**Required action**
Every record below, from the first line to the last, is to be set down again exactly.

(Beginning of Excerpted data)

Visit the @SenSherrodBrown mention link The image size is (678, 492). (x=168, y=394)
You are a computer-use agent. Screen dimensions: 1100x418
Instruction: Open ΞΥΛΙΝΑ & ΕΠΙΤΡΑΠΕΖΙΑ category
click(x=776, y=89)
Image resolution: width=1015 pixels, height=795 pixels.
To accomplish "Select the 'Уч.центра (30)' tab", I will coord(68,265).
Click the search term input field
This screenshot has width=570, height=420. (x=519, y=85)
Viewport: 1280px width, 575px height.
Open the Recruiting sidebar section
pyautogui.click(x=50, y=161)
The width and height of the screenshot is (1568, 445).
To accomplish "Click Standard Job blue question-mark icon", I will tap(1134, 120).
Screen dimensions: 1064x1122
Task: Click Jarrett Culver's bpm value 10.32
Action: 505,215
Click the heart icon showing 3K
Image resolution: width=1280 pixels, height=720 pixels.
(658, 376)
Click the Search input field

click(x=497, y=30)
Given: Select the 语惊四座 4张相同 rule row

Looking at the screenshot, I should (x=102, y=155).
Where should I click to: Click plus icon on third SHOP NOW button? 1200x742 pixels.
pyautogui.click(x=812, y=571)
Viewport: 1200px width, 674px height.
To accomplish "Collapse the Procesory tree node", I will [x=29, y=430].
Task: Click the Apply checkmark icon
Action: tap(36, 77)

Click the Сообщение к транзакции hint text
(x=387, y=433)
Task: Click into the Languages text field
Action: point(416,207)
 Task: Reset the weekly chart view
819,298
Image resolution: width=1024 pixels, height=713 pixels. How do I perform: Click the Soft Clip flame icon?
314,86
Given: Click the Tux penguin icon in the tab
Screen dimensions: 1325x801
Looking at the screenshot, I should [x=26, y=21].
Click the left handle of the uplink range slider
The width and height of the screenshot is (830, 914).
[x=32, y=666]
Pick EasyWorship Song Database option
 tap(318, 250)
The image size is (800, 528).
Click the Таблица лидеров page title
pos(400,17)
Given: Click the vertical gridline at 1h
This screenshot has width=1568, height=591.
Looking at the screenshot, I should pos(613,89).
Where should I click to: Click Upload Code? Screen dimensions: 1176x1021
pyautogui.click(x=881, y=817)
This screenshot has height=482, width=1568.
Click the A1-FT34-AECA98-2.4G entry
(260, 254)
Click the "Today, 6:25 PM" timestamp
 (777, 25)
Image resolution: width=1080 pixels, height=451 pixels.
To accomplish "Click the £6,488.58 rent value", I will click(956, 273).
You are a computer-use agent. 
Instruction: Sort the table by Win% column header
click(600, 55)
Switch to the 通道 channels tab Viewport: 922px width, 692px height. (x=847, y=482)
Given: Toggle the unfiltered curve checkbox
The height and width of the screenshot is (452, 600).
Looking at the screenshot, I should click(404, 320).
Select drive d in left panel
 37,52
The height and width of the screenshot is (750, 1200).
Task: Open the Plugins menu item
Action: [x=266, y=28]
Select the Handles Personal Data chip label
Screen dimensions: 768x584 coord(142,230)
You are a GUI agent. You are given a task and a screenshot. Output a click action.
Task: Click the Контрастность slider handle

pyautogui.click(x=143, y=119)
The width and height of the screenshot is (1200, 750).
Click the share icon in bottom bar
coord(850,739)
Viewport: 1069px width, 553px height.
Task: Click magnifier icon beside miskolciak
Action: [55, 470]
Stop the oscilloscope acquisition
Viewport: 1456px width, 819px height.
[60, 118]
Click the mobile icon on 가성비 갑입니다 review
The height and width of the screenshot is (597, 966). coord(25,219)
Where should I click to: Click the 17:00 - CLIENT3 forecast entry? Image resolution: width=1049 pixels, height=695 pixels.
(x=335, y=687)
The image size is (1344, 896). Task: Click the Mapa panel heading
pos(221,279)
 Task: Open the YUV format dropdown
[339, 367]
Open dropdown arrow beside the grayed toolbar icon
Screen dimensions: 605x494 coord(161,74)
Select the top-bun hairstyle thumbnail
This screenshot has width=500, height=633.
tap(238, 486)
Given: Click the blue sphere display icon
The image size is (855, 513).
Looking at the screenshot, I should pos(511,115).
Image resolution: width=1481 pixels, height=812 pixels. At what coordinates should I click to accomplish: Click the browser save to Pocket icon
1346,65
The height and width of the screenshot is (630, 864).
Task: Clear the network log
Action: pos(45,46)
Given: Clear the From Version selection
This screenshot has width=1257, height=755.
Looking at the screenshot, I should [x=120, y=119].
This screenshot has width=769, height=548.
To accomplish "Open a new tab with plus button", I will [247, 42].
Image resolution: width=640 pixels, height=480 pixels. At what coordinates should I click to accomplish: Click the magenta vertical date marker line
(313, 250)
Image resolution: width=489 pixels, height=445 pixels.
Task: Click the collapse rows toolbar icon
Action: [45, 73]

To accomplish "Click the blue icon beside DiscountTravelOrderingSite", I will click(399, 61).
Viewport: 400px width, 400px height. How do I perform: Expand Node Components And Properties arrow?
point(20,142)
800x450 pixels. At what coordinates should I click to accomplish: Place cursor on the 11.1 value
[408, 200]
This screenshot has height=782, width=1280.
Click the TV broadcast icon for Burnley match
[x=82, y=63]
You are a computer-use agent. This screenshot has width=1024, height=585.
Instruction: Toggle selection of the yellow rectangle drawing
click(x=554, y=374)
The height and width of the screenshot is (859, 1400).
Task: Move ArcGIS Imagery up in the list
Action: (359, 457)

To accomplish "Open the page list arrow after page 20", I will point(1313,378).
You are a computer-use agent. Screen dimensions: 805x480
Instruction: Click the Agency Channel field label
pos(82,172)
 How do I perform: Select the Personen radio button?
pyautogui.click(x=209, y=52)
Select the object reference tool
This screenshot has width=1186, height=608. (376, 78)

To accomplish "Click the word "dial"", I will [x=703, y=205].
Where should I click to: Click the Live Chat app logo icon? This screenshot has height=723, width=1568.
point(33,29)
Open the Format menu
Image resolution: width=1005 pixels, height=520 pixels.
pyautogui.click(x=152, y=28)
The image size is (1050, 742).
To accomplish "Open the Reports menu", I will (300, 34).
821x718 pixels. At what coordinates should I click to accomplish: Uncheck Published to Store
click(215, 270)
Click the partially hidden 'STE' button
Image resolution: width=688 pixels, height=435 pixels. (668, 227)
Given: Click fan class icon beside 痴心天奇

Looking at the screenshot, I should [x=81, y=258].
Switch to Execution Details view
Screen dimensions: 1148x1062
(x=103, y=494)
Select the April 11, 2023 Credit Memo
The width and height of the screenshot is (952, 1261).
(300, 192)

(End of Excerpted data)

**Task answer**
Visit the @SenSherrodBrown mention link The image size is (678, 492). (x=168, y=394)
You are a computer-use agent. Screen dimensions: 1100x418
Instruction: Open ΞΥΛΙΝΑ & ΕΠΙΤΡΑΠΕΖΙΑ category
click(x=776, y=89)
Image resolution: width=1015 pixels, height=795 pixels.
To accomplish "Select the 'Уч.центра (30)' tab", I will coord(68,265).
Click the search term input field
This screenshot has width=570, height=420. (x=519, y=85)
Viewport: 1280px width, 575px height.
Open the Recruiting sidebar section
pyautogui.click(x=50, y=161)
The width and height of the screenshot is (1568, 445).
To accomplish "Click Standard Job blue question-mark icon", I will tap(1134, 120).
Screen dimensions: 1064x1122
Task: Click Jarrett Culver's bpm value 10.32
Action: 505,215
Click the heart icon showing 3K
Image resolution: width=1280 pixels, height=720 pixels.
(658, 376)
Click the Search input field

click(x=497, y=30)
Given: Select the 语惊四座 4张相同 rule row

Looking at the screenshot, I should (x=102, y=155).
Where should I click to: Click plus icon on third SHOP NOW button? 1200x742 pixels.
pyautogui.click(x=812, y=571)
Viewport: 1200px width, 674px height.
To accomplish "Collapse the Procesory tree node", I will [x=29, y=430].
Task: Click the Apply checkmark icon
Action: tap(36, 77)

Click the Сообщение к транзакции hint text
(x=387, y=433)
Task: Click into the Languages text field
Action: point(416,207)
 Task: Reset the weekly chart view
819,298
Image resolution: width=1024 pixels, height=713 pixels. How do I perform: Click the Soft Clip flame icon?
314,86
Given: Click the Tux penguin icon in the tab
Screen dimensions: 1325x801
Looking at the screenshot, I should [x=26, y=21].
Click the left handle of the uplink range slider
The width and height of the screenshot is (830, 914).
[x=32, y=666]
Pick EasyWorship Song Database option
 tap(318, 250)
The image size is (800, 528).
Click the Таблица лидеров page title
pos(400,17)
Given: Click the vertical gridline at 1h
This screenshot has width=1568, height=591.
Looking at the screenshot, I should pos(613,89).
Where should I click to: Click Upload Code? Screen dimensions: 1176x1021
pyautogui.click(x=881, y=817)
This screenshot has height=482, width=1568.
Click the A1-FT34-AECA98-2.4G entry
(260, 254)
Click the "Today, 6:25 PM" timestamp
 (777, 25)
Image resolution: width=1080 pixels, height=451 pixels.
To accomplish "Click the £6,488.58 rent value", I will click(956, 273).
You are a computer-use agent. 
Instruction: Sort the table by Win% column header
click(600, 55)
Switch to the 通道 channels tab Viewport: 922px width, 692px height. (x=847, y=482)
Given: Toggle the unfiltered curve checkbox
The height and width of the screenshot is (452, 600).
Looking at the screenshot, I should click(404, 320).
Select drive d in left panel
 37,52
The height and width of the screenshot is (750, 1200).
Task: Open the Plugins menu item
Action: [x=266, y=28]
Select the Handles Personal Data chip label
Screen dimensions: 768x584 coord(142,230)
You are a GUI agent. You are given a task and a screenshot. Output a click action.
Task: Click the Контрастность slider handle

pyautogui.click(x=143, y=119)
The width and height of the screenshot is (1200, 750).
Click the share icon in bottom bar
coord(850,739)
Viewport: 1069px width, 553px height.
Task: Click magnifier icon beside miskolciak
Action: [55, 470]
Stop the oscilloscope acquisition
Viewport: 1456px width, 819px height.
[60, 118]
Click the mobile icon on 가성비 갑입니다 review
The height and width of the screenshot is (597, 966). coord(25,219)
Where should I click to: Click the 17:00 - CLIENT3 forecast entry? Image resolution: width=1049 pixels, height=695 pixels.
(x=335, y=687)
The image size is (1344, 896). Task: Click the Mapa panel heading
pos(221,279)
 Task: Open the YUV format dropdown
[339, 367]
Open dropdown arrow beside the grayed toolbar icon
Screen dimensions: 605x494 coord(161,74)
Select the top-bun hairstyle thumbnail
This screenshot has width=500, height=633.
tap(238, 486)
Given: Click the blue sphere display icon
The image size is (855, 513).
Looking at the screenshot, I should pos(511,115).
Image resolution: width=1481 pixels, height=812 pixels. At what coordinates should I click to accomplish: Click the browser save to Pocket icon
1346,65
The height and width of the screenshot is (630, 864).
Task: Clear the network log
Action: pos(45,46)
Given: Clear the From Version selection
This screenshot has width=1257, height=755.
Looking at the screenshot, I should [x=120, y=119].
This screenshot has width=769, height=548.
To accomplish "Open a new tab with plus button", I will [247, 42].
Image resolution: width=640 pixels, height=480 pixels. At what coordinates should I click to accomplish: Click the magenta vertical date marker line
(313, 250)
Image resolution: width=489 pixels, height=445 pixels.
Task: Click the collapse rows toolbar icon
Action: [45, 73]

To accomplish "Click the blue icon beside DiscountTravelOrderingSite", I will click(399, 61).
Viewport: 400px width, 400px height. How do I perform: Expand Node Components And Properties arrow?
point(20,142)
800x450 pixels. At what coordinates should I click to accomplish: Place cursor on the 11.1 value
[408, 200]
This screenshot has height=782, width=1280.
Click the TV broadcast icon for Burnley match
[x=82, y=63]
You are a computer-use agent. This screenshot has width=1024, height=585.
Instruction: Toggle selection of the yellow rectangle drawing
click(x=554, y=374)
The height and width of the screenshot is (859, 1400).
Task: Move ArcGIS Imagery up in the list
Action: (359, 457)

To accomplish "Open the page list arrow after page 20", I will point(1313,378).
You are a computer-use agent. Screen dimensions: 805x480
Instruction: Click the Agency Channel field label
pos(82,172)
 How do I perform: Select the Personen radio button?
pyautogui.click(x=209, y=52)
Select the object reference tool
This screenshot has width=1186, height=608. (376, 78)

To accomplish "Click the word "dial"", I will [x=703, y=205].
Where should I click to: Click the Live Chat app logo icon? This screenshot has height=723, width=1568.
point(33,29)
Open the Format menu
Image resolution: width=1005 pixels, height=520 pixels.
pyautogui.click(x=152, y=28)
The image size is (1050, 742).
To accomplish "Open the Reports menu", I will (300, 34).
821x718 pixels. At what coordinates should I click to accomplish: Uncheck Published to Store
click(215, 270)
Click the partially hidden 'STE' button
Image resolution: width=688 pixels, height=435 pixels. (668, 227)
Given: Click fan class icon beside 痴心天奇

Looking at the screenshot, I should [x=81, y=258].
Switch to Execution Details view
Screen dimensions: 1148x1062
(x=103, y=494)
Select the April 11, 2023 Credit Memo
The width and height of the screenshot is (952, 1261).
(300, 192)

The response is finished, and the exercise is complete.